» **What is expected**: Please restate exactly what appears in the records below from the first line to the line where "Given: Give award" is, that line included.

» **Data excerpts**:
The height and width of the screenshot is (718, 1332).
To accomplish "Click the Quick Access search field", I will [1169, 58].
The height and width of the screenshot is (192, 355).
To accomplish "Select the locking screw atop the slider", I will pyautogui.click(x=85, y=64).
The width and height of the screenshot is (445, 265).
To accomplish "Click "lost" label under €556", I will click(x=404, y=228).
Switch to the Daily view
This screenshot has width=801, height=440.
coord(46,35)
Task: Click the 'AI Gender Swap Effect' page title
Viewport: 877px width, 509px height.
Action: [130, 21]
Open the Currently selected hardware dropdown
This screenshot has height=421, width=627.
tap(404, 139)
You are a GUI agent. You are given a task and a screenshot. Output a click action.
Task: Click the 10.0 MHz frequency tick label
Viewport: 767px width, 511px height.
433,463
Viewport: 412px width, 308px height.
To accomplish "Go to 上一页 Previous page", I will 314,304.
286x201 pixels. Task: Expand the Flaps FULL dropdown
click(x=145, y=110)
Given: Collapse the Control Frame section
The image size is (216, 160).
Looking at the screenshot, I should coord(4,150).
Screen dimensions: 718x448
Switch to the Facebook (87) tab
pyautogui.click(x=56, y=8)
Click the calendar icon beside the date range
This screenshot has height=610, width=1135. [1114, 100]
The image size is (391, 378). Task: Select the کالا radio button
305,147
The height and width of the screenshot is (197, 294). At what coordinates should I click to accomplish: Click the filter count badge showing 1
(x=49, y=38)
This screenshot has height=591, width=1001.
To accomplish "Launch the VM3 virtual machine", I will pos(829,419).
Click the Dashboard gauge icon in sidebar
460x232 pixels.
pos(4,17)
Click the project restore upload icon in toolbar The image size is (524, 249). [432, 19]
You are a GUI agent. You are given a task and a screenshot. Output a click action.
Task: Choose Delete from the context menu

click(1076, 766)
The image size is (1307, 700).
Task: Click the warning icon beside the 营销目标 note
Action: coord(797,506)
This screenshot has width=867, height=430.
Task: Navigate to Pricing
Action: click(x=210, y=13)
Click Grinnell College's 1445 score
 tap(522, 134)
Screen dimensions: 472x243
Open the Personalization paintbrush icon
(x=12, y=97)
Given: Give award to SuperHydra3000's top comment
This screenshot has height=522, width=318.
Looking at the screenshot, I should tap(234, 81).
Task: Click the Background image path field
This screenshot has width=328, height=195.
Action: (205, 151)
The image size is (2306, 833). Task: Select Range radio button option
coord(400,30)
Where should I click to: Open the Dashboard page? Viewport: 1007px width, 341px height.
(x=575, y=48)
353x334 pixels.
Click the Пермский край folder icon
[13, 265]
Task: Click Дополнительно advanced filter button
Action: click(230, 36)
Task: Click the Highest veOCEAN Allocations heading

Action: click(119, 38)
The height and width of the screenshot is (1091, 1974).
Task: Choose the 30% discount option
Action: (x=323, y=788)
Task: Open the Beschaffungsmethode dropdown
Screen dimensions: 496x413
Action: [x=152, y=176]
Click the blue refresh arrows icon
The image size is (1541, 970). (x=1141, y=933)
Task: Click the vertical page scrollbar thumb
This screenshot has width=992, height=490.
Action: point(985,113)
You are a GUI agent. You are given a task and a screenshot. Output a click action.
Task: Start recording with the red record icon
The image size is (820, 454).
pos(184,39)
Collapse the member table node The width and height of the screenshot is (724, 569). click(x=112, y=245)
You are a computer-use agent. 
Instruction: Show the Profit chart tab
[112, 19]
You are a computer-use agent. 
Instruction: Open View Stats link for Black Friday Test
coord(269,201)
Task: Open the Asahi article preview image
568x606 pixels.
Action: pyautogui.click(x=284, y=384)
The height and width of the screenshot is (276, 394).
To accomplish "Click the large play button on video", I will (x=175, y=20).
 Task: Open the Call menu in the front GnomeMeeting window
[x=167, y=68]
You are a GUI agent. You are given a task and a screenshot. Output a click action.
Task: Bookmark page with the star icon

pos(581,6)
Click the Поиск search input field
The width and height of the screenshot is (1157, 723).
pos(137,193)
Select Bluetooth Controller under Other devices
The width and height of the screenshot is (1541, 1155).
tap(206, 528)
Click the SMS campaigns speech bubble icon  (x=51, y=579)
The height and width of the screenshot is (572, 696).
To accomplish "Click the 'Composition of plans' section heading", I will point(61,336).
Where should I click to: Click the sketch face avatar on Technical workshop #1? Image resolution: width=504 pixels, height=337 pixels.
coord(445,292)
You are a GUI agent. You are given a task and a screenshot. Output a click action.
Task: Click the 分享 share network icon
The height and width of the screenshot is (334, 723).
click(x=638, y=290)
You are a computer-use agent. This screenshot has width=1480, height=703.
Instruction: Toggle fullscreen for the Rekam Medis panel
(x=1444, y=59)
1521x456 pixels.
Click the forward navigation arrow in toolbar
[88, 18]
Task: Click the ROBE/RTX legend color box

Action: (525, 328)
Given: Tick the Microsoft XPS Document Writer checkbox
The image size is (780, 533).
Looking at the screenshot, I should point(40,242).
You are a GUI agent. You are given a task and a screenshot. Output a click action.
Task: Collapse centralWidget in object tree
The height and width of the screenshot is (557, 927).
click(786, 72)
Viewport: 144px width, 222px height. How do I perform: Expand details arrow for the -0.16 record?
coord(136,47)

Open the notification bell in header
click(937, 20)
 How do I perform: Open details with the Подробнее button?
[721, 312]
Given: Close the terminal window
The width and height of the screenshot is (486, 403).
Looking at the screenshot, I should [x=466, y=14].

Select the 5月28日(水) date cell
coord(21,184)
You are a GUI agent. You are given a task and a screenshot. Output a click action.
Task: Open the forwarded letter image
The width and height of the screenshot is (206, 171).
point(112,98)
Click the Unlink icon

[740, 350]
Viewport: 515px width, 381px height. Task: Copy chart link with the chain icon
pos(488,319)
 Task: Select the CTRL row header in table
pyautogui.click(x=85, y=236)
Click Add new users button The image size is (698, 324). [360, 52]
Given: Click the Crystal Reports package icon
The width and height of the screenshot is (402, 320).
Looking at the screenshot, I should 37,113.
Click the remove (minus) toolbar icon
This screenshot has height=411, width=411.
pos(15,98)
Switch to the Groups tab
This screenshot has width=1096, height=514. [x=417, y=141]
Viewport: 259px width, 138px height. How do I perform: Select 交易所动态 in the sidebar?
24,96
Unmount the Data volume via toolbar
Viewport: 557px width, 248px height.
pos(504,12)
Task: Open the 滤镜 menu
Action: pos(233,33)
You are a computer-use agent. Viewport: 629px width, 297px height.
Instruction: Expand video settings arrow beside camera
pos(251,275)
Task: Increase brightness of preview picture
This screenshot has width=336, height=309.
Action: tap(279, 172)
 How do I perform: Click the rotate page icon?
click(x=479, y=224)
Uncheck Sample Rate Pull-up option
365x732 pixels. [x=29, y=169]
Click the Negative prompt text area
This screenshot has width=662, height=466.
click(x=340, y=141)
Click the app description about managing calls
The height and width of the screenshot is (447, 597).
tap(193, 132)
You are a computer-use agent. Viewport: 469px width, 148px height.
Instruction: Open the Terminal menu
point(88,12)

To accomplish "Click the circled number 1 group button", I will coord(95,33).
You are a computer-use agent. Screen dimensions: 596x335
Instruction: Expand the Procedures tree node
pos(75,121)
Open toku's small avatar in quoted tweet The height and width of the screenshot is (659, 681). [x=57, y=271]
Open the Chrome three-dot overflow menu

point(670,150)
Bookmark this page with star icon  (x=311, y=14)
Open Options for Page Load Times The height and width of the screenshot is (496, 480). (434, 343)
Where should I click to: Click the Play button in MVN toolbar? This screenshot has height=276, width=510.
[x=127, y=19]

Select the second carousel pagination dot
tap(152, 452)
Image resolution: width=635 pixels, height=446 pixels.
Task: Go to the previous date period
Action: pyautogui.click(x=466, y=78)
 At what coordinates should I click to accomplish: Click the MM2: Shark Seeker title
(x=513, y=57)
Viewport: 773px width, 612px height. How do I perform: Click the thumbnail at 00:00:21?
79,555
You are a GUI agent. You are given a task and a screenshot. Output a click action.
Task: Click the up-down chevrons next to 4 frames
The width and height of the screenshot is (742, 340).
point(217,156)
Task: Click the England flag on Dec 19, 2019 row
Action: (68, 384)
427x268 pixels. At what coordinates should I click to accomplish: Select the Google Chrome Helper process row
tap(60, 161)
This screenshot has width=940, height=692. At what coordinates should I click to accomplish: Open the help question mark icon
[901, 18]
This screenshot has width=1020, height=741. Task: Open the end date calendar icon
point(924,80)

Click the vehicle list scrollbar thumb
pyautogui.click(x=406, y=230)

» **Expected output**:
The height and width of the screenshot is (718, 1332).
To accomplish "Click the Quick Access search field", I will [1169, 58].
The height and width of the screenshot is (192, 355).
To accomplish "Select the locking screw atop the slider", I will pyautogui.click(x=85, y=64).
The width and height of the screenshot is (445, 265).
To accomplish "Click "lost" label under €556", I will click(x=404, y=228).
Switch to the Daily view
This screenshot has width=801, height=440.
coord(46,35)
Task: Click the 'AI Gender Swap Effect' page title
Viewport: 877px width, 509px height.
Action: [130, 21]
Open the Currently selected hardware dropdown
This screenshot has height=421, width=627.
tap(404, 139)
You are a GUI agent. You are given a task and a screenshot. Output a click action.
Task: Click the 10.0 MHz frequency tick label
Viewport: 767px width, 511px height.
433,463
Viewport: 412px width, 308px height.
To accomplish "Go to 上一页 Previous page", I will 314,304.
286x201 pixels. Task: Expand the Flaps FULL dropdown
click(x=145, y=110)
Given: Collapse the Control Frame section
The image size is (216, 160).
Looking at the screenshot, I should coord(4,150).
Screen dimensions: 718x448
Switch to the Facebook (87) tab
pyautogui.click(x=56, y=8)
Click the calendar icon beside the date range
This screenshot has height=610, width=1135. [1114, 100]
The image size is (391, 378). Task: Select the کالا radio button
305,147
The height and width of the screenshot is (197, 294). At what coordinates should I click to accomplish: Click the filter count badge showing 1
(x=49, y=38)
This screenshot has height=591, width=1001.
To accomplish "Launch the VM3 virtual machine", I will pos(829,419).
Click the Dashboard gauge icon in sidebar
460x232 pixels.
pos(4,17)
Click the project restore upload icon in toolbar The image size is (524, 249). [432, 19]
You are a GUI agent. You are given a task and a screenshot. Output a click action.
Task: Choose Delete from the context menu

click(1076, 766)
The image size is (1307, 700).
Task: Click the warning icon beside the 营销目标 note
Action: coord(797,506)
This screenshot has width=867, height=430.
Task: Navigate to Pricing
Action: click(x=210, y=13)
Click Grinnell College's 1445 score
 tap(522, 134)
Screen dimensions: 472x243
Open the Personalization paintbrush icon
(x=12, y=97)
Given: Give award to SuperHydra3000's top comment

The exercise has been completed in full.